▶ _Text to read_:
● ● ● ●

Table of Contents

Interface ILayer<T>

Namespace
AiDotNet.Interfaces
Assembly
AiDotNet.dll

Defines the contract for neural network layers in the AiDotNet framework.

public interface ILayer<T> : IJitCompilable<T>, IDiagnosticsProvider, IWeightLoadable<T>

Type Parameters

T

The numeric type used for computations (typically float or double).

Inherited Members

Remarks

For Beginners: A neural network is made up of layers, similar to how a sandwich has layers. Each layer processes data in some way and passes it to the next layer.

This interface defines what all layers must be able to do, regardless of their specific type. Think of it as a checklist of abilities that every layer must have to work within our neural network.

Properties

CanExecuteOnGpu

Gets whether this layer can execute on GPU.

bool CanExecuteOnGpu { get; }

Property Value

bool

Remarks

For Beginners: Not all layers support GPU acceleration yet. This property tells you if this particular layer can run on the GPU.

If this returns true, you can use ForwardGpu(params IGpuTensor<T>[]) for faster execution. If this returns false, the layer will fall back to CPU execution.

Common layers like Dense, Convolutional, and Attention layers typically support GPU. Specialized layers may only support CPU execution.

● ● ● ●

▶ _Tasks and exercises_:
• A. Extract the passage of the ILayer<T> documentation between "Gets whether this" and "to CPU execution.", inclusive.
• B. Continue the ILayer<T> documentation, starting after its final sentence.

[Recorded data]
● ● ● ●

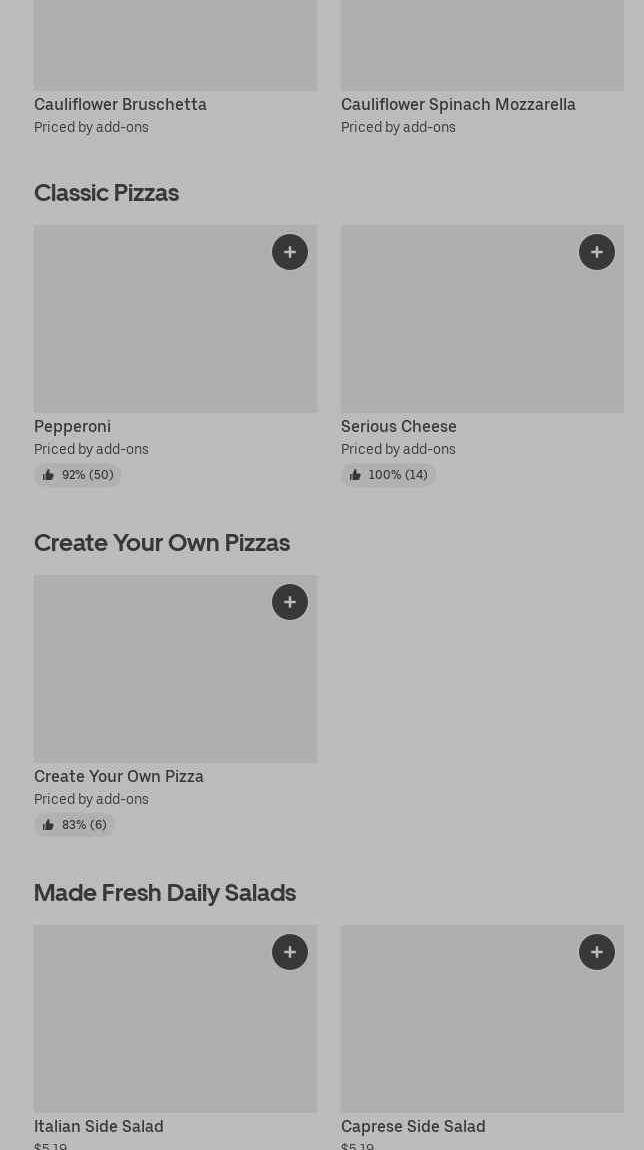Open the Serious Cheese item name

pos(398,426)
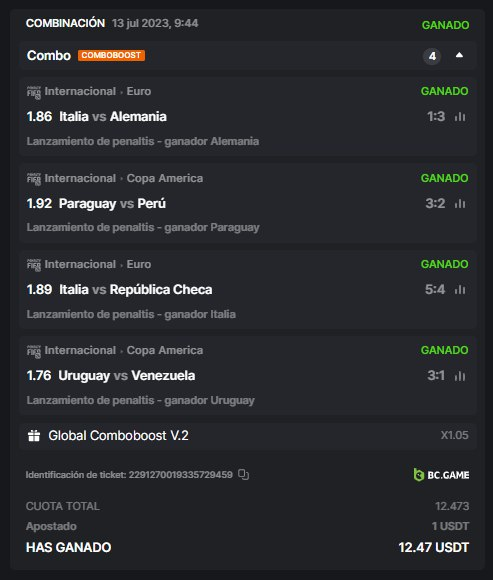Click the Combo header label
Screen dimensions: 493x580
click(x=49, y=55)
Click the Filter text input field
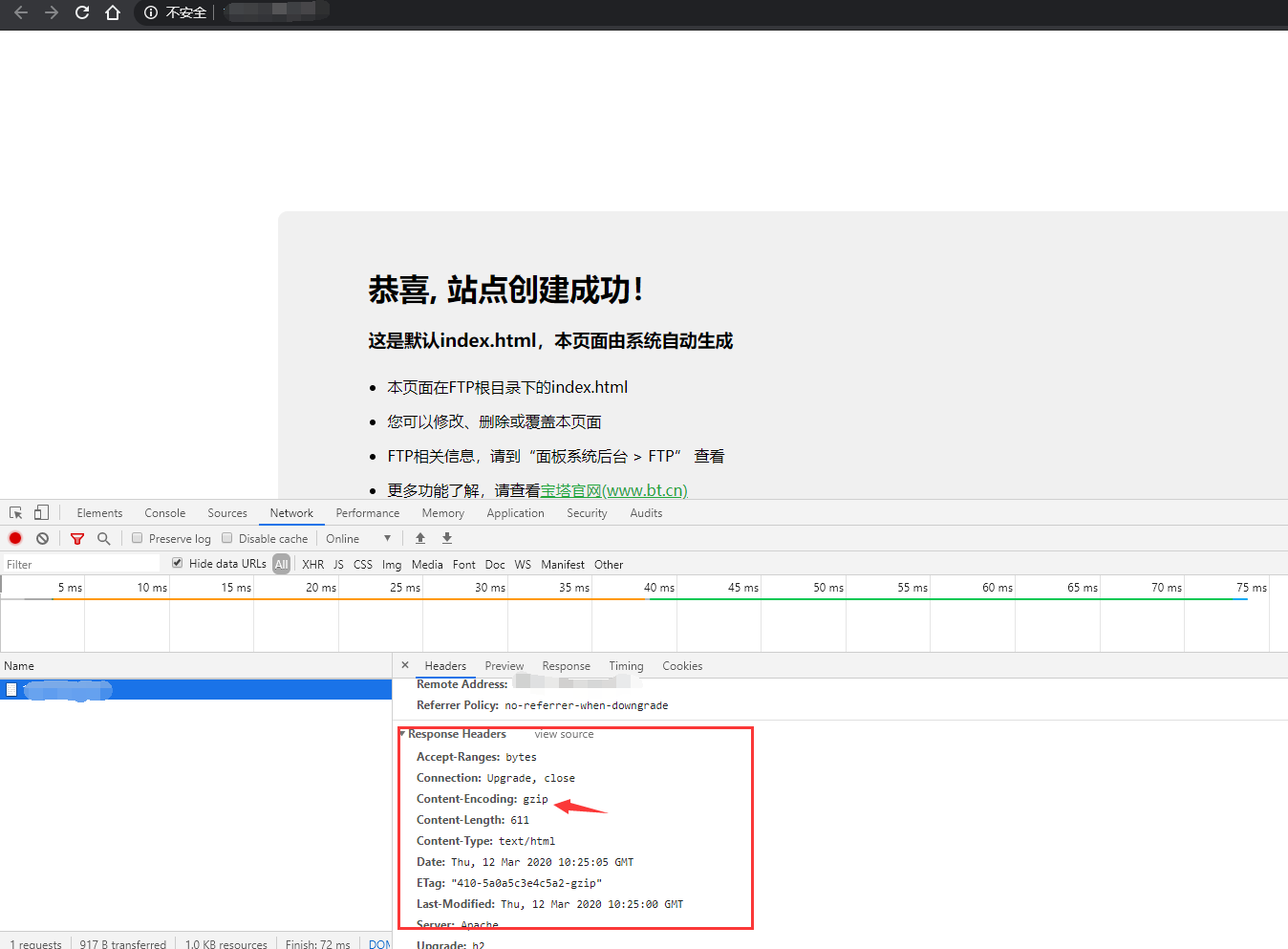The height and width of the screenshot is (949, 1288). coord(81,565)
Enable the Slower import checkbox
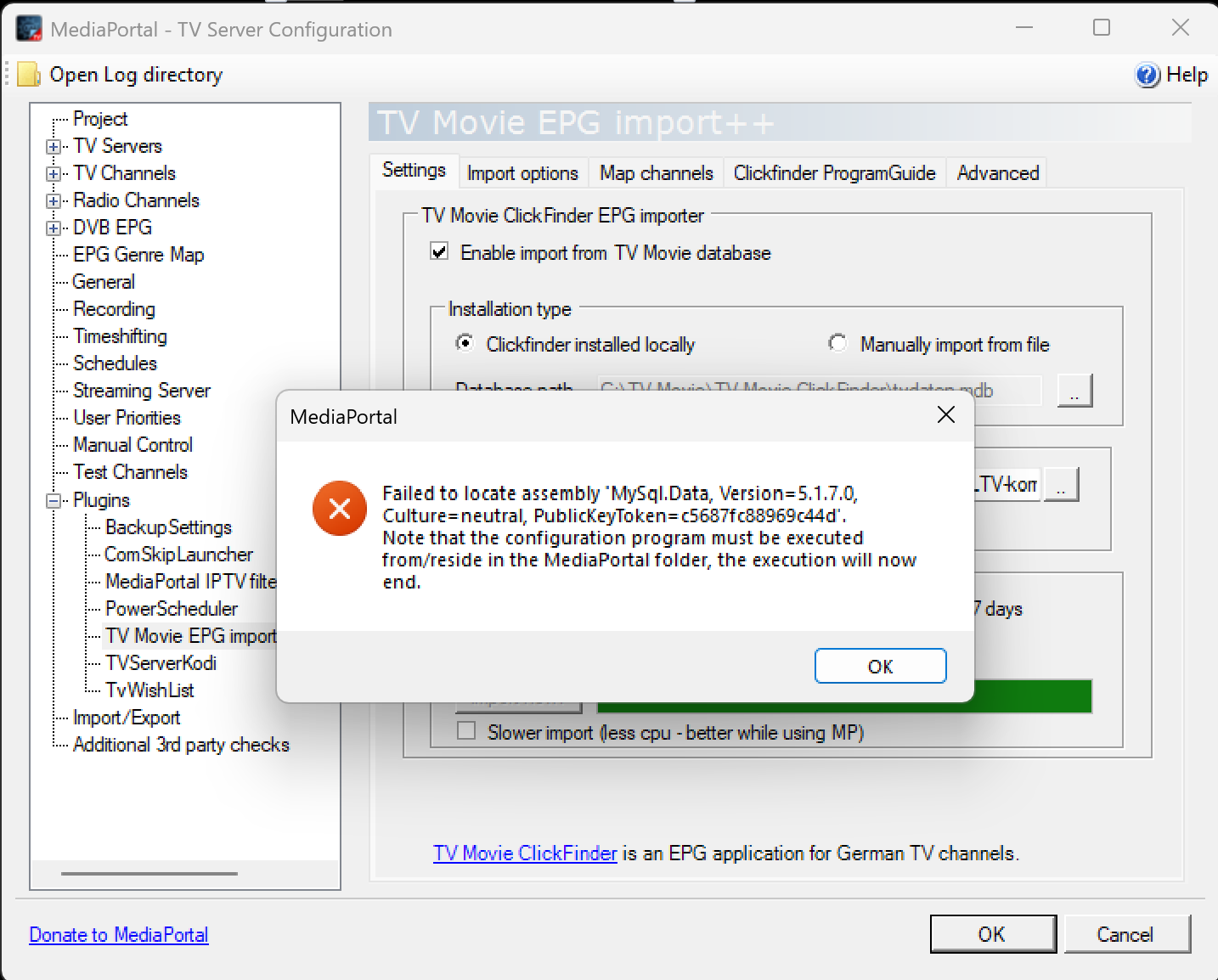The height and width of the screenshot is (980, 1218). 466,731
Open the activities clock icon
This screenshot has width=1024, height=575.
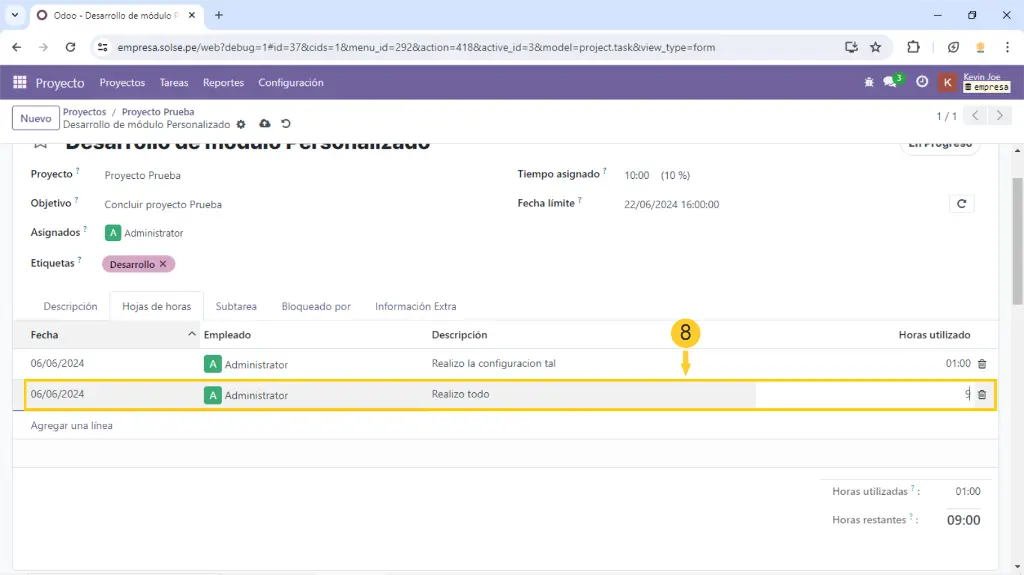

● ● ● ●

▶ _Written answers_:
• A.
Gets whether this layer can execute on GPU.

bool CanExecuteOnGpu { get; }

Property Value

bool

Remarks

For Beginners: Not all layers support GPU acceleration yet. This property tells you if this particular layer can run on the GPU.

If this returns true, you can use ForwardGpu(params IGpuTensor<T>[]) for faster execution. If this returns false, the layer will fall back to CPU execution.

• B.
ParameterCount

Gets the total number of trainable parameters in this layer.

int ParameterCount { get; }

Property Value

int

Remarks

For Beginners: This tells you how many adjustable values this layer has.

For example:

  • A dense layer with 10 inputs and 5 outputs has 10×5=50 weights plus 5 biases = 55 parameters
  • A convolutional layer with 16 3×3 filters has 16×3×3=144 weights plus 16 biases = 160 parameters
  • A pooling layer has 0 parameters (it just selects values, no weights to adjust)

More parameters means the layer can learn more complex patterns, but also requires more data to train effectively.

SupportsGpuTraining

Gets whether this layer supports GPU-resident training (forward, backward, and parameter updates on GPU).

bool SupportsGpuTraining { get; }

Property Value

bool

Remarks

For Beginners: This tells you if the layer can be trained entirely on the GPU. GPU training is much faster because:

  • Data stays on GPU between forward and backward passes
  • No expensive CPU-GPU transfers during each training step
  • GPU kernels handle all computation in parallel

If this returns true, you can use the GPU training methods (BackwardGpu, UpdateParametersGpu). If false, training will fall back to the CPU implementation.

SupportsTraining

Indicates whether this layer supports training operations.

bool SupportsTraining { get; }

Property Value

bool

Remarks

For Beginners: This property tells you whether this layer can be trained (adjusted) during learning.

Most layers (like convolutional or dense layers) return true because they have weights that need to be learned. Some layers (like input layers or certain normalization layers) might return false because they don't have parameters that need training or they should remain fixed during training.

Methods

Backward(Tensor<T>)

Calculates gradients during the backward pass of backpropagation.

Tensor<T> Backward(Tensor<T> outputGradient)

Parameters

outputGradient Tensor<T>

The gradient flowing back from the next layer.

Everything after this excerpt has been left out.